[Screenshot and document pointing data]

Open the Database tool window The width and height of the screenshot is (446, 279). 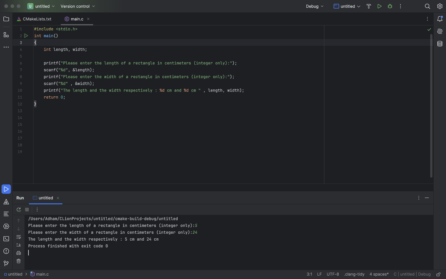point(440,44)
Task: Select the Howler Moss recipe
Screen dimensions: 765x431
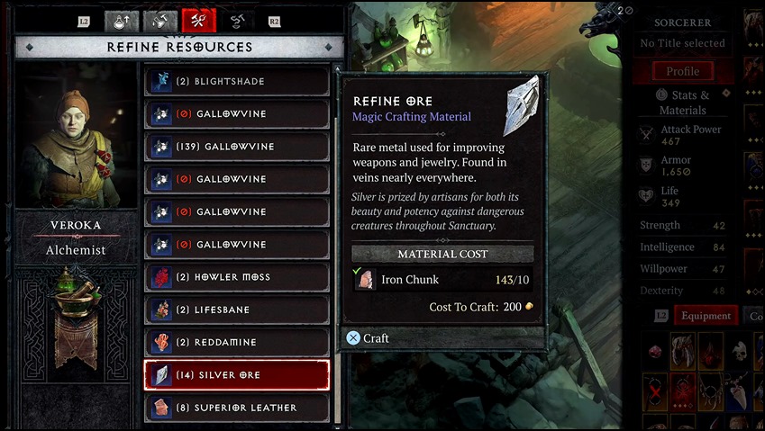Action: (x=237, y=277)
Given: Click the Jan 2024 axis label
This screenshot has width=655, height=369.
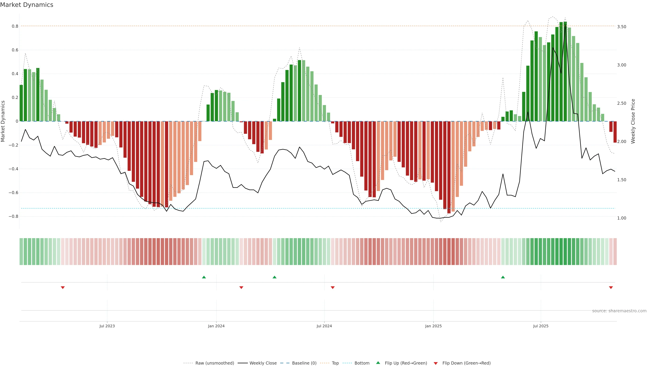Looking at the screenshot, I should pos(216,326).
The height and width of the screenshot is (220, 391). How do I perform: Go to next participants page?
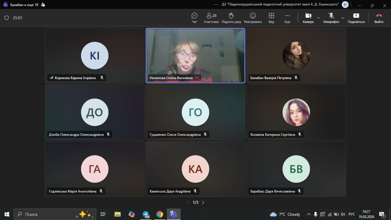tap(203, 203)
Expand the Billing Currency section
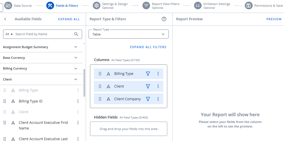 76,68
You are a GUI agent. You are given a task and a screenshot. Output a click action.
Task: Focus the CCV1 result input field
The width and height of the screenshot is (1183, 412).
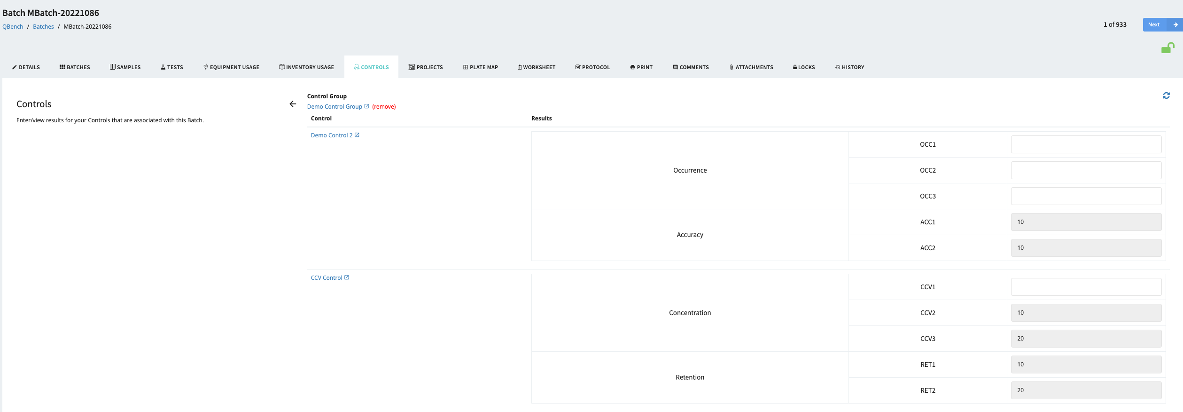[x=1086, y=287]
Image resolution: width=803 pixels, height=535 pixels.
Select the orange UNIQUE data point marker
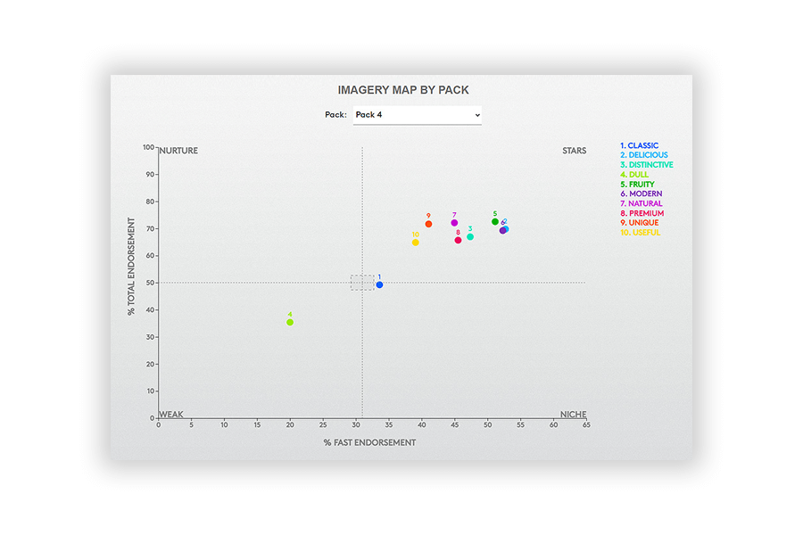pos(428,224)
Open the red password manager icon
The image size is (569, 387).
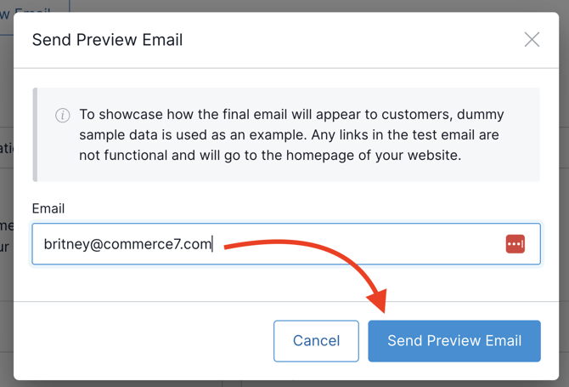coord(515,244)
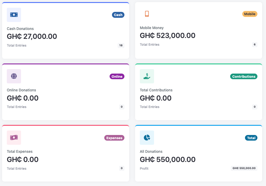
Task: Click the Profit amount GH₵ 550,000.00 badge
Action: (x=244, y=168)

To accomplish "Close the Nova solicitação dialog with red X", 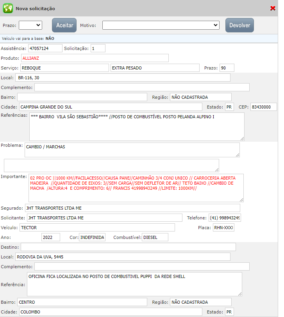I will (273, 8).
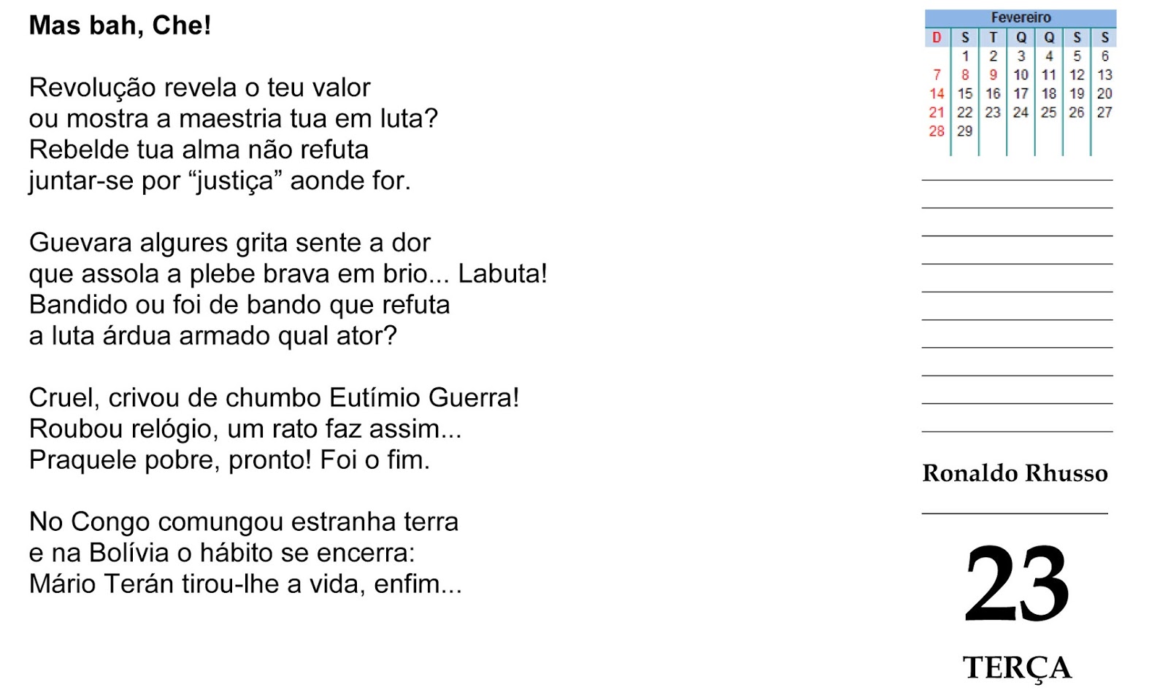Viewport: 1168px width, 695px height.
Task: Click day 23 in the calendar
Action: (992, 112)
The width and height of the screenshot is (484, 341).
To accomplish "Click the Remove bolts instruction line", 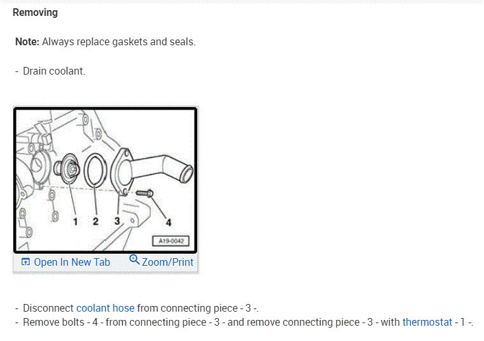I will pyautogui.click(x=244, y=322).
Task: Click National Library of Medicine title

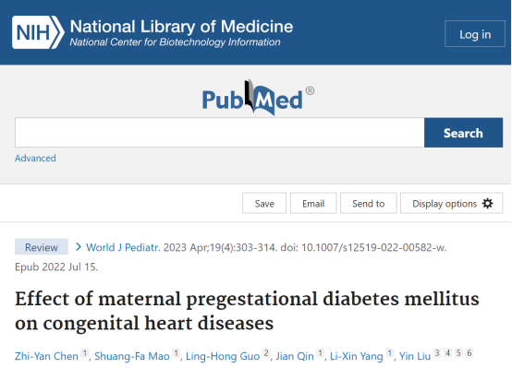Action: [x=181, y=27]
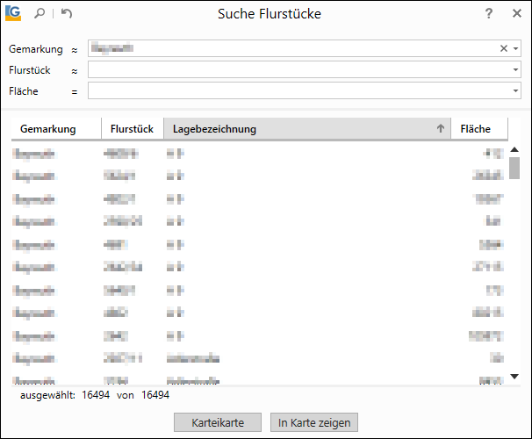Image resolution: width=532 pixels, height=439 pixels.
Task: Click the ≈ operator next to Flurstück
Action: coord(75,70)
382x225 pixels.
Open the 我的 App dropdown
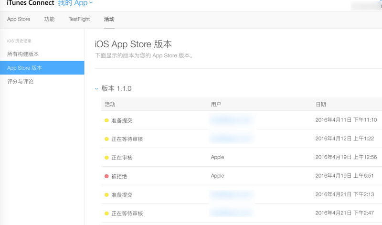(75, 3)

◆ Given problem
Repeat the stretch of the material from the line containing "Task: Select the Howler Moss recipe" through the line containing "Looking at the", without the pictures.

◆ Output for this exercise
Task: Select the Howler Moss recipe
Screen dimensions: 765x431
Action: (x=237, y=277)
Given: Click the Jan 2024 axis label
This screenshot has width=655, height=369.
Looking at the screenshot, I should pos(216,326).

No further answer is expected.